| STUDY TEXT |
Segment Open

As we head toward Thanksgiving, we may find that the things are no longer the same, with coronavirus pandemic affecting our normal way of life. We should instead focus on the basis for the holiday: what we are thankful for.
“Longing for Thanksgivings past, we’ll focus on the true spirit of the holiday, and remind ourselves of what we’re thankful for,” Brian Levitt, the Global Market Strategist, focusing on North America, for Invesco, said in a note.
Levitt highlighted 10 things that investors can be thankful for this year.
- Vaccine results. For starters, promising Covid-19 vaccine results from Pfizer, Moderna, and Oxford-Astra Zeneca.
- Financial conditions have eased meaningfully. The U.S. Federal Reserve has come out with accommodative monetary policies and will keep rates low to support the financial system. Meanwhile, the U.S. dollar has weakened, the yield curve has steepened, and corporate borrowing costs have declined.
- The worst has not come to pass. Prior to the presidential elections, many feared heightened volatility and a “blue wave” that would lead to higher tax rates, along with other major policy changes.
- A recovering job market. Unemployment claims have fallen from 25 million in April to 6.4 million in November.
- A booming housing market. The low mortgage rates, demographics, and shift into the suburbs are supporting the U.S. housing market.
- Improved U.S. shipping. The Cass Corp Freight Shipments Index, which measures U.S. shipments from companies representing a broad sample of industries including consumer packaged goods, food, automotive, medical/pharma, retail, and heavy equipment, is on the mend.

Segment Closed

| EXTRACTED RECORDS |
Segment Open

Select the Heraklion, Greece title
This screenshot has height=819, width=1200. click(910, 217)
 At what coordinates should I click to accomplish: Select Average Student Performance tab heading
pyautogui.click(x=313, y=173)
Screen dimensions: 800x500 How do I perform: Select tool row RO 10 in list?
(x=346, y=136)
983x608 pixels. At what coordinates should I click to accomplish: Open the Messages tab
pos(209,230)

Segment Closed
Segment Open

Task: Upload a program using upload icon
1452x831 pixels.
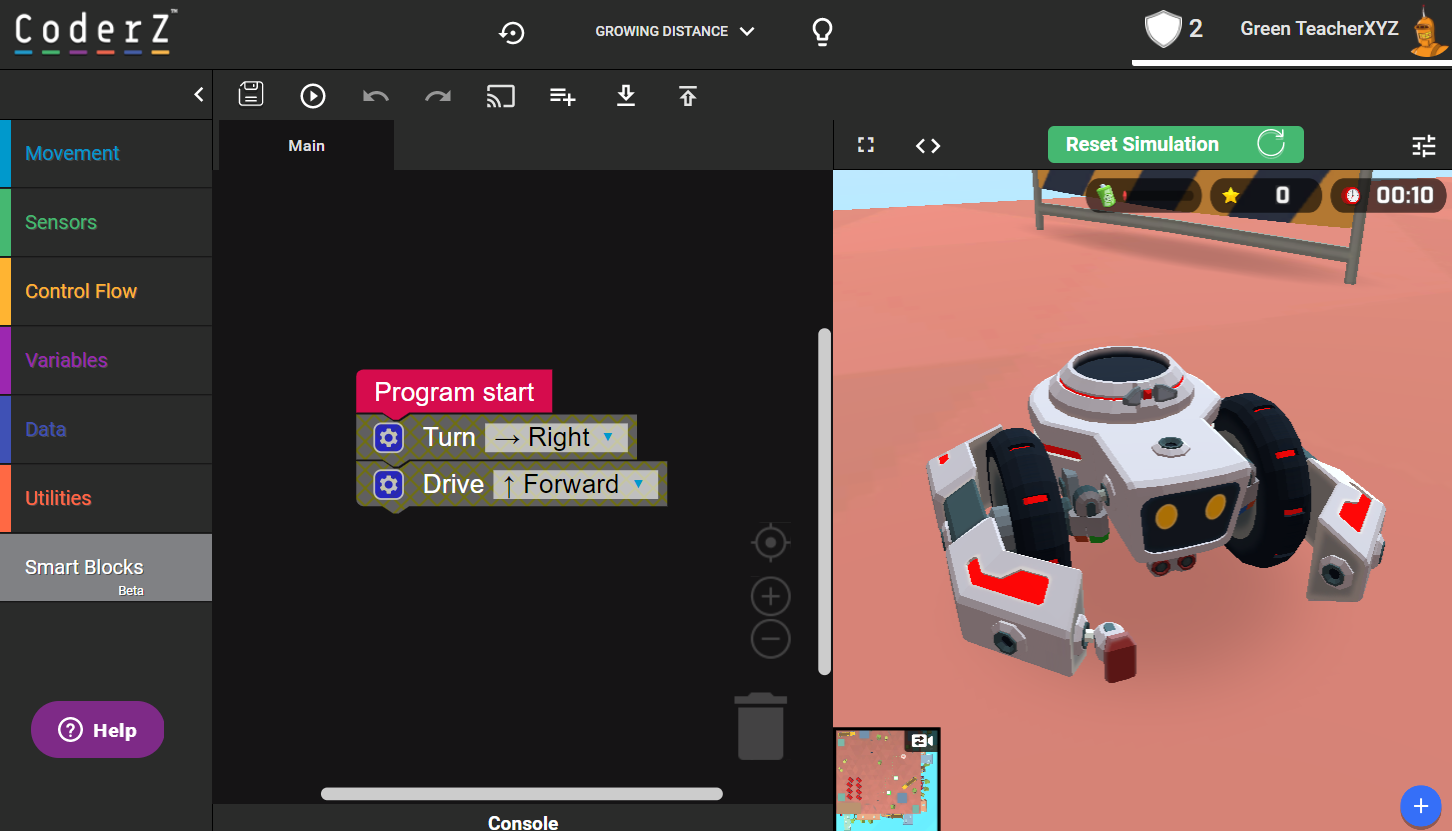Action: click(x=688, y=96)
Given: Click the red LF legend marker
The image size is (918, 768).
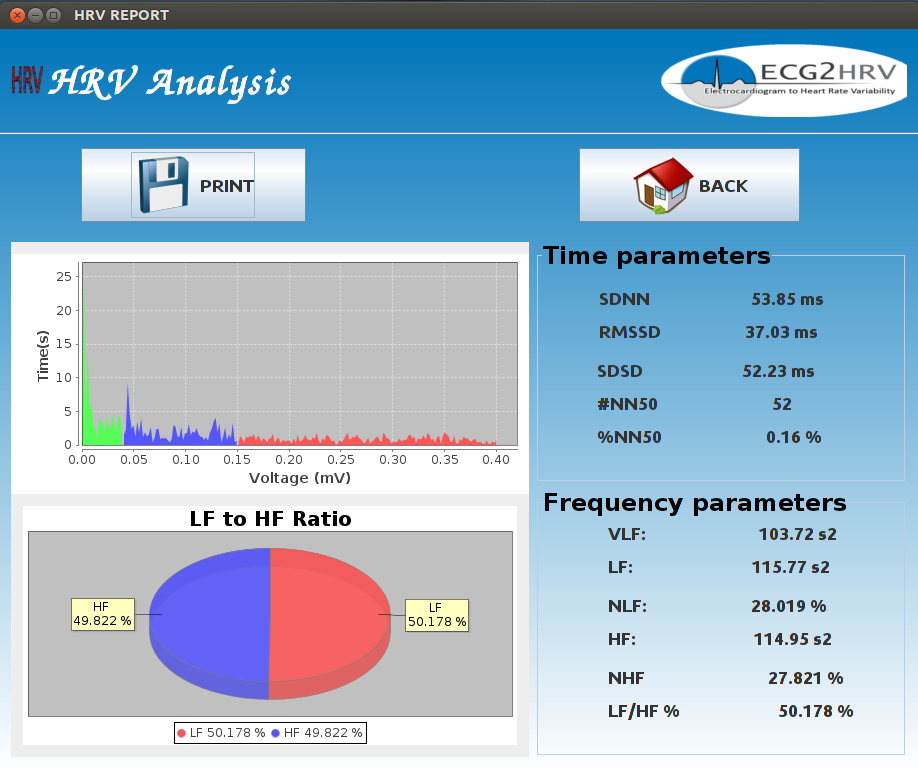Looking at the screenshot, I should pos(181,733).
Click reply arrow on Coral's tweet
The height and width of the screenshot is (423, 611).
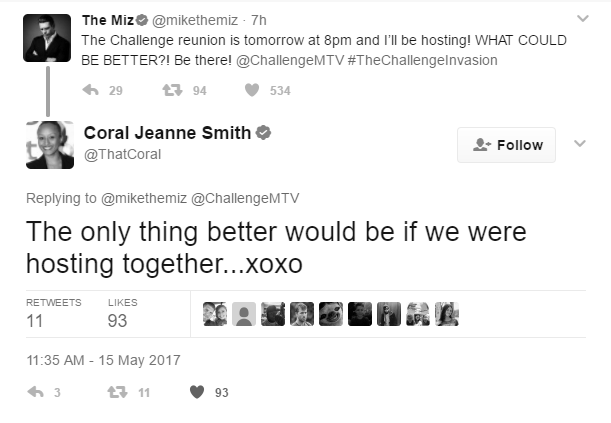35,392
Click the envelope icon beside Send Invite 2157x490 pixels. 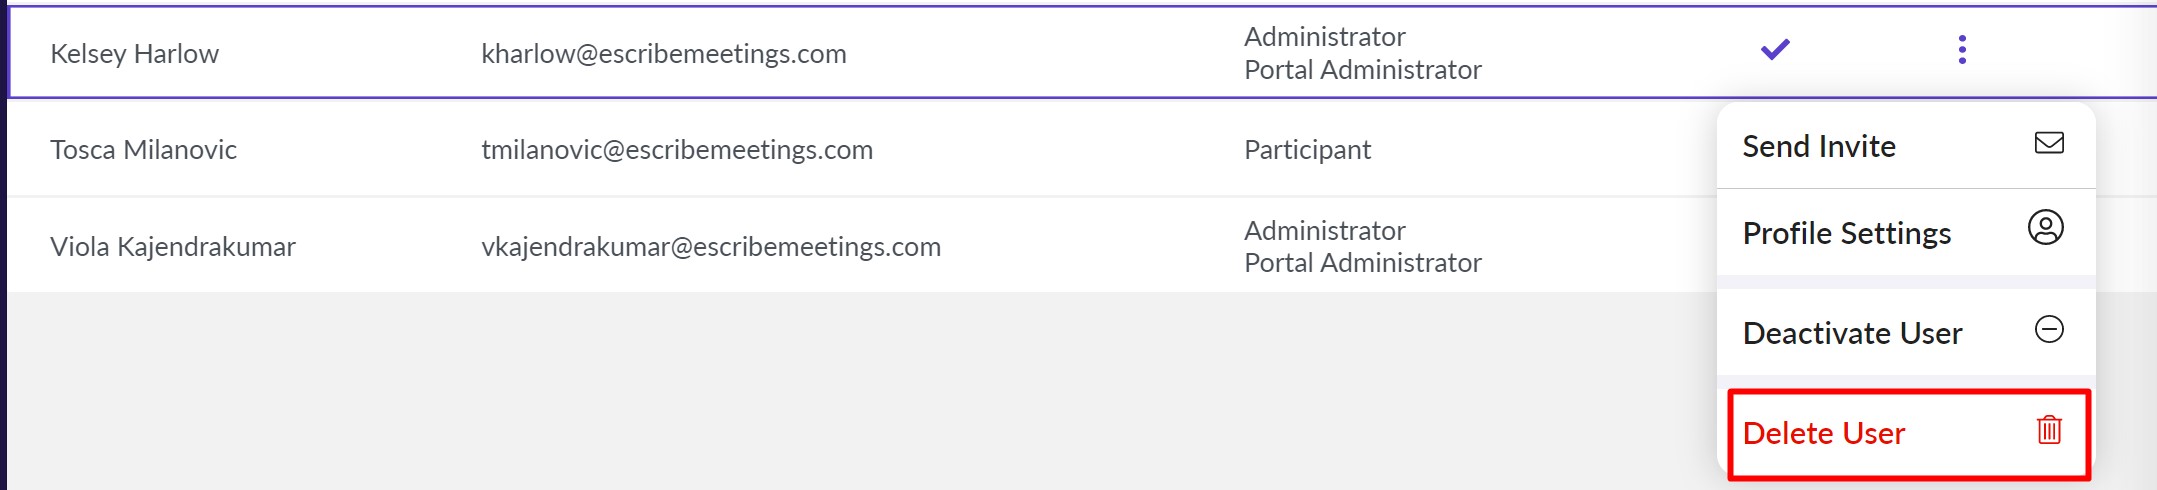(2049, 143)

Segment Closed
Segment Open

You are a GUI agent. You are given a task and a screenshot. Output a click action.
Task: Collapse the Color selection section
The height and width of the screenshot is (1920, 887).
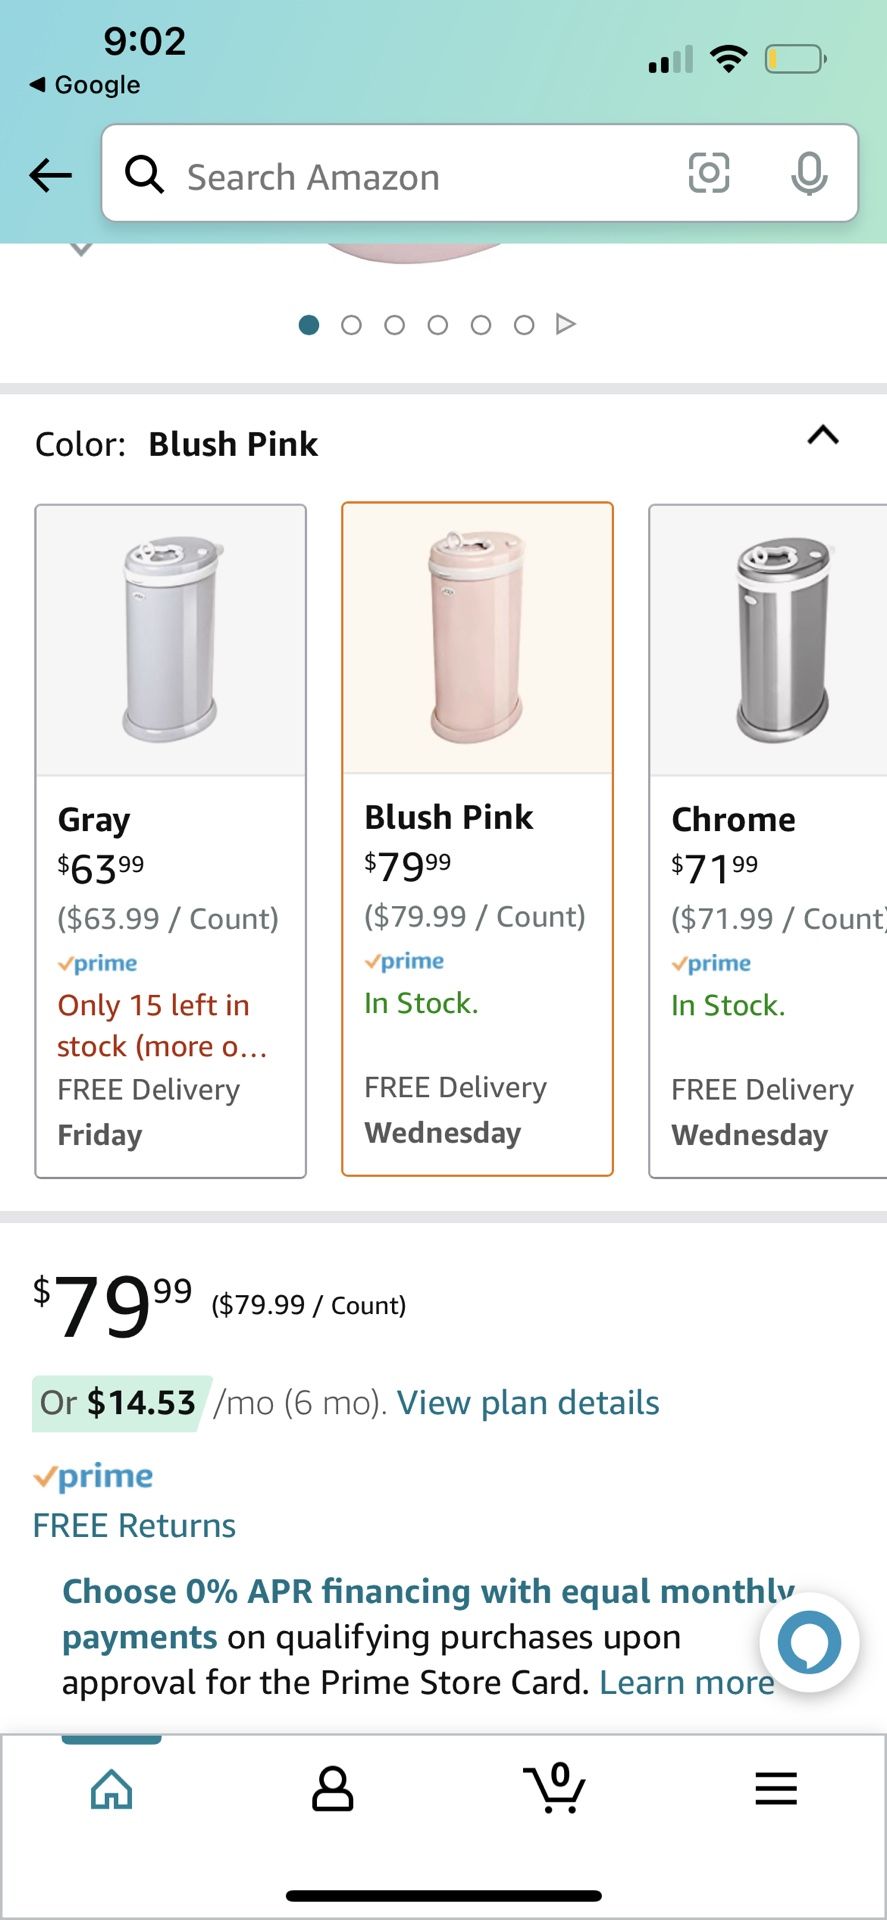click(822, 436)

Segment Closed

| EXERCISES |
#1 What are the headings of the reasons for investor thankfulness that the Thanksgiving article gives in its bulleted list?
#2 Can you carry the Thanksgiving article on from its last sentence?
The listing has nothing to do with the Thanksgiving article.

| SOLVED PROBLEMS |
#1
Vaccine results
Financial conditions have eased meaningfully
The worst has not come to pass
A recovering job market
A booming housing market
Improved U.S. shipping

#2
- Rebounding Asian economies. Asian countries have enjoyed a sharp rebound in economic activity. China has led the recovery and remains the sole economy to generate a positive GDP this year.
- Recovering U.S. corporate earnings. S&P 500 Index corporate earnings in Q3 have regained approximately 80% of their decline.
- A supportive outlook for equity markets.
- An elongated market cycle. “I expect the global economy to continue to recover in 2021 and beyond, the near-term risks notwithstanding. Betting against that recovery is akin to betting against medicine, science, and human ingenuity. Stocks are trading cheap to bonds. There is a substantial amount of money in risk-free assets earning minimal returns. The Fed has signaled its intention to keep rates low for the foreseeable future, thereby potentially incentivizing that money to move into riskier assets. Market cycles tend to end with excessive investor optimism and a prolonged Fed monetary tightening cycle. Seen from that lens, one may conclude that we are in the early stages of the next elongated market cycle,” Levitt said.
Lastly, every generation will have to overcome some challenges. History has shown us that things get better over time, even if the path isn’t always straight.